本文 -
照応関係とは代名詞を含め、ある語の指し示す対象が他の文にも出現していること。なお、出現していないこともある(外部照応。「みなさん」とか)。コーパスで照応関係を機械学習しても6割くらいの精度にしかならないらしい。照応関係「しやすい」くらいのことしかわからないようだ。

「太郎はのどが渇いた。水を飲んだ」のように「彼は」とか「太郎は」が省略されることは日本語ではよくある。こういうのを補うことをゼロ照応解析という。格フレーム知識があると、欠けているものがわかるから少しは解析ができる。でもせいぜい50%しかわからない(50%でも高いように思える)。

文章の一貫性について。RSTという手法では、文章を談話という単位に分けて主従とか根拠とか背景とかの関係をつける。重要度に優劣をつけるらしい。一番重要な談話を核と呼ぶ。核だけ選べば要約になるというわけ。人によって解釈が異なるから、コーパスを作るのが難しい(そりゃーそうだ)。注釈付与前に「だから」「しかし」などのディスコースマーカーをつけておいて、あらかじめ談話関係を明確にしておく手法もある(でもどのディスコースマーカーをつけるかにおいて技術の優劣が付くんじゃね)。

第11回

情報抽出と知識獲得について。今回は構造の話ではなく、統計の話になった。

ある語(特に、固有名)に着目して、関連する情報をくっつけていくやり方、特定のイベントに着目して、類似の表現を獲得していくやり方、事態の間の関係をスクリプトとして記録していくやり方、どれも、ビッグデータを前提として、大規模な機械学習をおこなっていくことで、外延を少しずつ獲得していこうという試みのようだ。ビッグデータとしては、wikipediaが好まれることが多い。

知識獲得については他の授業でもフォローがされているから詳しく学ぶとして、wikipediaのような文章集合からの知識獲得って、世の中のみなさんの知的活動に敬意を払った手法だよなあって思う。哲人による直観とは正反対の方法で、みなさんの知的活動のいわば平均をとるわけじゃん。理想的には、平均中の平均の思考ができるようになればいいわけだし、民主的な知識ができるわけだよなあ。昔想像されてた「コンピュータだから間違いはない」みたいなロボット像とはだいぶ変わってきたよね。

実施事項 -
1. 照応解析と知識獲得についての講義メモから、「情報抽出と知識獲得について。今回は構造の話ではなく、統計の話になった。」を含む語句で始まり「diaが好まれることが多い。」で終わる部分を書き写してください。
2. 照応解析と知識獲得についての講義メモの続きを、最後の文の後から書いてください。

[データセットのレコード]
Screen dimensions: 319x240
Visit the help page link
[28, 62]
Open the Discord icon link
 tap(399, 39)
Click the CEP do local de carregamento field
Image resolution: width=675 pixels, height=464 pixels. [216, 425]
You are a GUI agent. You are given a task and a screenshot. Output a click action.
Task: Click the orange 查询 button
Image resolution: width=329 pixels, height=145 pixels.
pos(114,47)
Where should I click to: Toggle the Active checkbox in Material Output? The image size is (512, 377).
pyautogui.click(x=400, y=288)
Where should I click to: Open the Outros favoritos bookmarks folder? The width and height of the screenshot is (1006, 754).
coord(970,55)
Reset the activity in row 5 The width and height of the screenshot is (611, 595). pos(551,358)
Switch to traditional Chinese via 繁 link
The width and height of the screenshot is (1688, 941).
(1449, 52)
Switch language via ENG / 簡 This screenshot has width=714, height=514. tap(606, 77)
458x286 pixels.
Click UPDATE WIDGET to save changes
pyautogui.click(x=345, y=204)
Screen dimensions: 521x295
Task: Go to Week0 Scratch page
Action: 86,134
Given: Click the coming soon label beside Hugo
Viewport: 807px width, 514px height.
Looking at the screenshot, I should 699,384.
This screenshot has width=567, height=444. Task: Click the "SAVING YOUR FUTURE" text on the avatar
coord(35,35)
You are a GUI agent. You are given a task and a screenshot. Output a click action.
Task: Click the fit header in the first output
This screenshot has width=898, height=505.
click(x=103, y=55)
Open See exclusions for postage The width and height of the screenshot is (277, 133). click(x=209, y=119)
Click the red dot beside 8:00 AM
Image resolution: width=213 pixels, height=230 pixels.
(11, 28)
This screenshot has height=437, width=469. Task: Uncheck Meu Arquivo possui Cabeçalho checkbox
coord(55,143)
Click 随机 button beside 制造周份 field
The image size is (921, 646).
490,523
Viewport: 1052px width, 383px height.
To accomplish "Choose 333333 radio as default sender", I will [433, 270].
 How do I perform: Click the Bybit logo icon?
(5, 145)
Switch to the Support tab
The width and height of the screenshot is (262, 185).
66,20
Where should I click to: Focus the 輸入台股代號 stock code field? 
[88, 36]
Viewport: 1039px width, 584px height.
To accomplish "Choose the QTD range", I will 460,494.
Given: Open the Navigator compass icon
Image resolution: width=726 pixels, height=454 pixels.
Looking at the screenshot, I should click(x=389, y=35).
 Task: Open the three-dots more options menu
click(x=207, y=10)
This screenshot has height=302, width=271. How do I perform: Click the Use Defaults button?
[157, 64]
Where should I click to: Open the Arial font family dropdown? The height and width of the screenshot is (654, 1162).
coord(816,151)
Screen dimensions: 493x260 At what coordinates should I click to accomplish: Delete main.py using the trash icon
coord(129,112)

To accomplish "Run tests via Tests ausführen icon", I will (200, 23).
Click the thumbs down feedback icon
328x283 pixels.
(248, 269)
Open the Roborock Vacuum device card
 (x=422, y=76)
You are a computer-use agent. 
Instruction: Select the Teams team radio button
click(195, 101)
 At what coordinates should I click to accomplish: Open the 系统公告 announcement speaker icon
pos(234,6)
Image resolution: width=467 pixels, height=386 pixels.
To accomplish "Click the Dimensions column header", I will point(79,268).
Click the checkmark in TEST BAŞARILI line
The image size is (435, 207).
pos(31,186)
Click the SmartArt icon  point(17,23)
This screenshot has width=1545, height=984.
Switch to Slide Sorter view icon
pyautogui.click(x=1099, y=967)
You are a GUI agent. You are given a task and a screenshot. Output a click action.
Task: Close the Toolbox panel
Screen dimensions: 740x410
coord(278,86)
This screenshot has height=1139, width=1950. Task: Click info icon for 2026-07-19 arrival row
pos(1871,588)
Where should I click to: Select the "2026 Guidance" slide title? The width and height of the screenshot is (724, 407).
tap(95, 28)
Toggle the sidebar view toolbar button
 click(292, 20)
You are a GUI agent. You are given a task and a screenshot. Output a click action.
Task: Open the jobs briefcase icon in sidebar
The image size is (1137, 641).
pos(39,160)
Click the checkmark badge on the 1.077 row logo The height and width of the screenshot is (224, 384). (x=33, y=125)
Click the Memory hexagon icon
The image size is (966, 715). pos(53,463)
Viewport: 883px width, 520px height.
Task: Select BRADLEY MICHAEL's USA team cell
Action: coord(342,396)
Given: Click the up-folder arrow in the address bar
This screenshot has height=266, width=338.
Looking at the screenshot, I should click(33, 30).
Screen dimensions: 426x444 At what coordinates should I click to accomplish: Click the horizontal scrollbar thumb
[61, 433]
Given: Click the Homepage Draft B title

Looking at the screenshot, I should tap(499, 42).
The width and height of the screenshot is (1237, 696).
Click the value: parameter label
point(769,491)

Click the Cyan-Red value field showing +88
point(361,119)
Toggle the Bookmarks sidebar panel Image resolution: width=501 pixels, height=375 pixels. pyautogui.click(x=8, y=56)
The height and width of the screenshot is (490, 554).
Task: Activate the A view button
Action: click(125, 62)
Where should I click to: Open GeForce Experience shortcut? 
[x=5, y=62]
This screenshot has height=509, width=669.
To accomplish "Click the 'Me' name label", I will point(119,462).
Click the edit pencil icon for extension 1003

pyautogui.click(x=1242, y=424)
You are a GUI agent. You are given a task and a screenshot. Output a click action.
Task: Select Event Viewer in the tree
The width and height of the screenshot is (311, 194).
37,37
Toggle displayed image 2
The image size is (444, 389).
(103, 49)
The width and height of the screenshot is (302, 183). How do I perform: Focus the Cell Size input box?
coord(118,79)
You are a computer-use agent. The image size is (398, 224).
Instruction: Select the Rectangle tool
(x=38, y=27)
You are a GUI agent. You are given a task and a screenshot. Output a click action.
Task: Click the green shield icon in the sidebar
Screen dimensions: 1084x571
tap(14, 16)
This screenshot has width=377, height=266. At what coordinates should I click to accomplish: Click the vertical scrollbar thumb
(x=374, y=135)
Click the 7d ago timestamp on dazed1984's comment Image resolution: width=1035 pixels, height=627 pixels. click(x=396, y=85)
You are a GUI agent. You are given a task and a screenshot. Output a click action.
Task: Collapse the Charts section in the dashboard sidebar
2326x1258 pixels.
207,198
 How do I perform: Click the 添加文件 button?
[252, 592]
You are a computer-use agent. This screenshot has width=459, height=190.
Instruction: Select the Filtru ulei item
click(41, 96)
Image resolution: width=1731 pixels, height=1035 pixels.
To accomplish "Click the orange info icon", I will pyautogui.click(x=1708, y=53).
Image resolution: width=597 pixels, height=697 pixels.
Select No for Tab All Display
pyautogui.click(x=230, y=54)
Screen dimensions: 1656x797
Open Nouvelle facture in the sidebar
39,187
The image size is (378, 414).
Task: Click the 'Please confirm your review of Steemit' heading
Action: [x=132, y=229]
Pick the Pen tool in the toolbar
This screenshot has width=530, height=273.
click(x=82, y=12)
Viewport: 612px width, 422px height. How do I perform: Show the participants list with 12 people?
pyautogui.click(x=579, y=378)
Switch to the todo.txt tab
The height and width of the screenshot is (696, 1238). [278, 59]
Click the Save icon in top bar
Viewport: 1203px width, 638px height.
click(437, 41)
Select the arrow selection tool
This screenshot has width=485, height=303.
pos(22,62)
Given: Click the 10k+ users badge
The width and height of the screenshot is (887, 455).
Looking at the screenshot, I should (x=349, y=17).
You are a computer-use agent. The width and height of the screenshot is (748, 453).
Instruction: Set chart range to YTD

回答内容 -
1.
情報抽出と知識獲得について。今回は構造の話ではなく、統計の話になった。

ある語(特に、固有名)に着目して、関連する情報をくっつけていくやり方、特定のイベントに着目して、類似の表現を獲得していくやり方、事態の間の関係をスクリプトとして記録していくやり方、どれも、ビッグデータを前提として、大規模な機械学習をおこなっていくことで、外延を少しずつ獲得していこうという試みのようだ。ビッグデータとしては、wikipediaが好まれることが多い。

2.
第12回

情報検索、主にgoogleのページランク算出法について。慶應の図書館情報学でやったのと同じやった。ページランクの高いサイトからのリンクに高い点数をつけてランク高くするってやつ。あれって最初の点数(一番ランクの高いサイト)は1とかにしておくのかな。

googleのクローラーって、サイトをそのまんま保存しておくのはコスト高すぎだから、インデックスつけてそこだけ保存するんだろうけど、そういうコストの削減方法についてはどういうアルゴリズムを採用しているのか気になる。↓の本とか読んだら書いてあるんかな。

途中から乾先生へのインタビュー。

Tohoku NLP Lab / 東北大学 乾研究室

乾先生はtwitterの分析や、災害時の情報収集に自然言語処理を応用しているそう。自然言語の基礎研究の方も相当進んでいて、もう少しで常識とか背景知識の推測とかの段階まで行けそうらしい。計算量も多く相当なコンピュータが必要になるだろうが、人間って高速演算なんか必要なく楽勝でできちゃってるからすごいよね。

第13回

対話処理について。siriとかしゃべってコンシェルとか。うちではアレクサが大活躍しているけど、収録時期が古いのかアレクサは話題になってなかった。しゃべってコンシェルも今ではマイナーな気がする。

対話で難しいのは、人間が決まりきった形という意味で正確に質問に答えないことがあること。「日曜に遊ばないか」「月曜に試験がある」という会話は、暗黙のうちに提案を断っているのだけど、コンピュータが認識するのが難しい。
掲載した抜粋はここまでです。